▸ EXERCISE:
These entries must be printed again exactly as they are.

MATERIAL TO PROCESS START

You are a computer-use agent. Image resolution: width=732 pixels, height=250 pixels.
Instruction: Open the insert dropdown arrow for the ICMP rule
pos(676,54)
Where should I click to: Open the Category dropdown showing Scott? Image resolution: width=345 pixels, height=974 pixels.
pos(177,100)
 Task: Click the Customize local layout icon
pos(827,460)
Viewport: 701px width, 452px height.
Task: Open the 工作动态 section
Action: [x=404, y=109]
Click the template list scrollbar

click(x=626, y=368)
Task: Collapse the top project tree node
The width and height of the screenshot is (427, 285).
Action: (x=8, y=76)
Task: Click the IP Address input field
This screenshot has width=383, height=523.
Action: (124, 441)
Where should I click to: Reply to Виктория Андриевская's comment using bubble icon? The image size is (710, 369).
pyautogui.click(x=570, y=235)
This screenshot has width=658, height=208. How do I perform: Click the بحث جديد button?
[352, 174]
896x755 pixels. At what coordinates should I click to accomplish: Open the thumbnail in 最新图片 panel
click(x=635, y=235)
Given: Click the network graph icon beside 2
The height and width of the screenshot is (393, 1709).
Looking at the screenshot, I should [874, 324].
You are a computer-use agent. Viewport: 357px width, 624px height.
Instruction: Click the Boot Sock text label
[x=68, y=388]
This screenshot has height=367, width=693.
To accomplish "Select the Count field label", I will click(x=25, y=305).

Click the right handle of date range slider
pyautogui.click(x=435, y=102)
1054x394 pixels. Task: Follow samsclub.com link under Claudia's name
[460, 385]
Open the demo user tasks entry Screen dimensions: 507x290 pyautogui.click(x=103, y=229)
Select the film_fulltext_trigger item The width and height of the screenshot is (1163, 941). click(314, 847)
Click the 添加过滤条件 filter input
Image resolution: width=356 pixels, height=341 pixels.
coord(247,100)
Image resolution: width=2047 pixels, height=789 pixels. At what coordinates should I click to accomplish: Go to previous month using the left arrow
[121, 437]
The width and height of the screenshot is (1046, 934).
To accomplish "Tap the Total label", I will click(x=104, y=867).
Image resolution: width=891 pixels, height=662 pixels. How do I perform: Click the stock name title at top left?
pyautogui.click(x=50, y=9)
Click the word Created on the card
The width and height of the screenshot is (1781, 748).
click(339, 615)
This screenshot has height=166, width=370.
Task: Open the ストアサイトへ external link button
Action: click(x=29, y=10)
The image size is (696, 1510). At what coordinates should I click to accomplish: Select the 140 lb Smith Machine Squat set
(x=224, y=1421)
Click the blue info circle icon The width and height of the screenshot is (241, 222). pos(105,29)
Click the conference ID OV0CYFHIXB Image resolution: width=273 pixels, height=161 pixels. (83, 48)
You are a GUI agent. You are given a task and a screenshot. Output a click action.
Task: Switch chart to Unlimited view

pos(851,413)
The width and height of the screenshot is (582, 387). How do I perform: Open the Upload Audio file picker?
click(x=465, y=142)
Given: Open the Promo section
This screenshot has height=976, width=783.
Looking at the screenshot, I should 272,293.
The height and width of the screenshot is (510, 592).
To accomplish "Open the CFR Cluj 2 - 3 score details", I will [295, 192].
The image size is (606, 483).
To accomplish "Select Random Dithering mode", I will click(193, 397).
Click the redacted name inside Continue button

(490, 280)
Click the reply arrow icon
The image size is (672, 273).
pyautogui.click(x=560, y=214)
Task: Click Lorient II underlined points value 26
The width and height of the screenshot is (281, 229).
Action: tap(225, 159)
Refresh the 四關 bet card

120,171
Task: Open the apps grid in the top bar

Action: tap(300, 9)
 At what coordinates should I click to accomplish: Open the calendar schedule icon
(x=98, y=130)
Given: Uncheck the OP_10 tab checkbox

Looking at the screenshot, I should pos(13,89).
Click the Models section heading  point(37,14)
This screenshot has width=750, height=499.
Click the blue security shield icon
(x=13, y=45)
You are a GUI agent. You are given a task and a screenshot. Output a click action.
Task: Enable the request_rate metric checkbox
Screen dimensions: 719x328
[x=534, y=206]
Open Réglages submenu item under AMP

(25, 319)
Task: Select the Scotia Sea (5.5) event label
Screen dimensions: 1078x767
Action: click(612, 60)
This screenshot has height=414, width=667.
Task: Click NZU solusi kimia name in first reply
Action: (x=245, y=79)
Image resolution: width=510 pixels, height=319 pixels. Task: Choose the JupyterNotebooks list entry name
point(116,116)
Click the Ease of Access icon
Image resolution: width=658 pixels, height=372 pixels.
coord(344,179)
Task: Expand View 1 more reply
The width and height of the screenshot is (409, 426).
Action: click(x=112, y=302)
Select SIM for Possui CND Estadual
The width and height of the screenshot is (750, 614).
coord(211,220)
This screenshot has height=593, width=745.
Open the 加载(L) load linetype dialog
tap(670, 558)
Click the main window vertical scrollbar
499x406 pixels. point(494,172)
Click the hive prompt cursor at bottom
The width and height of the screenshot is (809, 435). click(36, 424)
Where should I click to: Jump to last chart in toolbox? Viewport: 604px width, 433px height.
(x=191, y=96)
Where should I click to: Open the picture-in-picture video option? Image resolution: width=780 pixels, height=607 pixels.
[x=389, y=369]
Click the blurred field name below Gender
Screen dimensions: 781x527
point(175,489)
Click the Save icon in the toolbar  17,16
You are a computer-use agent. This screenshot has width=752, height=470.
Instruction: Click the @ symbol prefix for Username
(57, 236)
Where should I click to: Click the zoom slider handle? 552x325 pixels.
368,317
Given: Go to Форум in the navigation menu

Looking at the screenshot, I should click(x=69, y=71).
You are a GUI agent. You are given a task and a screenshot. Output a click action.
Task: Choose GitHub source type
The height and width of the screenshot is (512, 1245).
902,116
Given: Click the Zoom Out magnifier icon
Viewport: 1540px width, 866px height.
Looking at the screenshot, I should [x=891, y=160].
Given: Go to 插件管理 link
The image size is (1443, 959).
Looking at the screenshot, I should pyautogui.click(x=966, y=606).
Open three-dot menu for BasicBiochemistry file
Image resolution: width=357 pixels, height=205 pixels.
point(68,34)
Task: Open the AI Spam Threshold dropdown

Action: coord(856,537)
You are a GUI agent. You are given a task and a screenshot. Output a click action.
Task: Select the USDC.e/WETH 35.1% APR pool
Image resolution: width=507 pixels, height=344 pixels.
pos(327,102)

MATERIAL TO PROCESS END

▸ SOLUTION:
You are a computer-use agent. Image resolution: width=732 pixels, height=250 pixels.
Instruction: Open the insert dropdown arrow for the ICMP rule
pos(676,54)
Where should I click to: Open the Category dropdown showing Scott? Image resolution: width=345 pixels, height=974 pixels.
pos(177,100)
 Task: Click the Customize local layout icon
pos(827,460)
Viewport: 701px width, 452px height.
Task: Open the 工作动态 section
Action: [x=404, y=109]
Click the template list scrollbar

click(x=626, y=368)
Task: Collapse the top project tree node
The width and height of the screenshot is (427, 285).
Action: (x=8, y=76)
Task: Click the IP Address input field
This screenshot has width=383, height=523.
Action: (124, 441)
Where should I click to: Reply to Виктория Андриевская's comment using bubble icon? The image size is (710, 369).
pyautogui.click(x=570, y=235)
This screenshot has width=658, height=208. How do I perform: Click the بحث جديد button?
[352, 174]
896x755 pixels. At what coordinates should I click to accomplish: Open the thumbnail in 最新图片 panel
click(x=635, y=235)
Given: Click the network graph icon beside 2
The height and width of the screenshot is (393, 1709).
Looking at the screenshot, I should [874, 324].
You are a computer-use agent. Viewport: 357px width, 624px height.
Instruction: Click the Boot Sock text label
[x=68, y=388]
This screenshot has height=367, width=693.
To accomplish "Select the Count field label", I will click(x=25, y=305).

Click the right handle of date range slider
pyautogui.click(x=435, y=102)
1054x394 pixels. Task: Follow samsclub.com link under Claudia's name
[460, 385]
Open the demo user tasks entry Screen dimensions: 507x290 pyautogui.click(x=103, y=229)
Select the film_fulltext_trigger item The width and height of the screenshot is (1163, 941). click(314, 847)
Click the 添加过滤条件 filter input
Image resolution: width=356 pixels, height=341 pixels.
coord(247,100)
Image resolution: width=2047 pixels, height=789 pixels. At what coordinates should I click to accomplish: Go to previous month using the left arrow
[121, 437]
The width and height of the screenshot is (1046, 934).
To accomplish "Tap the Total label", I will click(x=104, y=867).
Image resolution: width=891 pixels, height=662 pixels. How do I perform: Click the stock name title at top left?
pyautogui.click(x=50, y=9)
Click the word Created on the card
The width and height of the screenshot is (1781, 748).
click(339, 615)
This screenshot has height=166, width=370.
Task: Open the ストアサイトへ external link button
Action: click(x=29, y=10)
The image size is (696, 1510). At what coordinates should I click to accomplish: Select the 140 lb Smith Machine Squat set
(x=224, y=1421)
Click the blue info circle icon The width and height of the screenshot is (241, 222). pos(105,29)
Click the conference ID OV0CYFHIXB Image resolution: width=273 pixels, height=161 pixels. (83, 48)
You are a GUI agent. You are given a task and a screenshot. Output a click action.
Task: Switch chart to Unlimited view

pos(851,413)
The width and height of the screenshot is (582, 387). How do I perform: Open the Upload Audio file picker?
click(x=465, y=142)
Given: Open the Promo section
This screenshot has height=976, width=783.
Looking at the screenshot, I should 272,293.
The height and width of the screenshot is (510, 592).
To accomplish "Open the CFR Cluj 2 - 3 score details", I will [295, 192].
The image size is (606, 483).
To accomplish "Select Random Dithering mode", I will click(193, 397).
Click the redacted name inside Continue button

(490, 280)
Click the reply arrow icon
The image size is (672, 273).
pyautogui.click(x=560, y=214)
Task: Click Lorient II underlined points value 26
The width and height of the screenshot is (281, 229).
Action: tap(225, 159)
Refresh the 四關 bet card

120,171
Task: Open the apps grid in the top bar

Action: tap(300, 9)
 At what coordinates should I click to accomplish: Open the calendar schedule icon
(x=98, y=130)
Given: Uncheck the OP_10 tab checkbox

Looking at the screenshot, I should pos(13,89).
Click the Models section heading  point(37,14)
This screenshot has width=750, height=499.
Click the blue security shield icon
(x=13, y=45)
You are a GUI agent. You are given a task and a screenshot. Output a click action.
Task: Enable the request_rate metric checkbox
Screen dimensions: 719x328
[x=534, y=206]
Open Réglages submenu item under AMP

(25, 319)
Task: Select the Scotia Sea (5.5) event label
Screen dimensions: 1078x767
Action: click(612, 60)
This screenshot has height=414, width=667.
Task: Click NZU solusi kimia name in first reply
Action: (x=245, y=79)
Image resolution: width=510 pixels, height=319 pixels. Task: Choose the JupyterNotebooks list entry name
point(116,116)
Click the Ease of Access icon
Image resolution: width=658 pixels, height=372 pixels.
coord(344,179)
Task: Expand View 1 more reply
The width and height of the screenshot is (409, 426).
Action: click(x=112, y=302)
Select SIM for Possui CND Estadual
The width and height of the screenshot is (750, 614).
coord(211,220)
This screenshot has height=593, width=745.
Open the 加载(L) load linetype dialog
tap(670, 558)
Click the main window vertical scrollbar
499x406 pixels. point(494,172)
Click the hive prompt cursor at bottom
The width and height of the screenshot is (809, 435). click(36, 424)
Where should I click to: Jump to last chart in toolbox? Viewport: 604px width, 433px height.
(x=191, y=96)
Where should I click to: Open the picture-in-picture video option? Image resolution: width=780 pixels, height=607 pixels.
[x=389, y=369]
Click the blurred field name below Gender
Screen dimensions: 781x527
point(175,489)
Click the Save icon in the toolbar  17,16
You are a computer-use agent. This screenshot has width=752, height=470.
Instruction: Click the @ symbol prefix for Username
(57, 236)
Where should I click to: Click the zoom slider handle? 552x325 pixels.
368,317
Given: Go to Форум in the navigation menu

Looking at the screenshot, I should click(x=69, y=71).
You are a GUI agent. You are given a task and a screenshot. Output a click action.
Task: Choose GitHub source type
The height and width of the screenshot is (512, 1245).
902,116
Given: Click the Zoom Out magnifier icon
Viewport: 1540px width, 866px height.
Looking at the screenshot, I should [x=891, y=160].
Given: Go to 插件管理 link
The image size is (1443, 959).
Looking at the screenshot, I should pyautogui.click(x=966, y=606).
Open three-dot menu for BasicBiochemistry file
Image resolution: width=357 pixels, height=205 pixels.
point(68,34)
Task: Open the AI Spam Threshold dropdown

Action: coord(856,537)
You are a GUI agent. You are given a task and a screenshot. Output a click action.
Task: Select the USDC.e/WETH 35.1% APR pool
Image resolution: width=507 pixels, height=344 pixels.
pos(327,102)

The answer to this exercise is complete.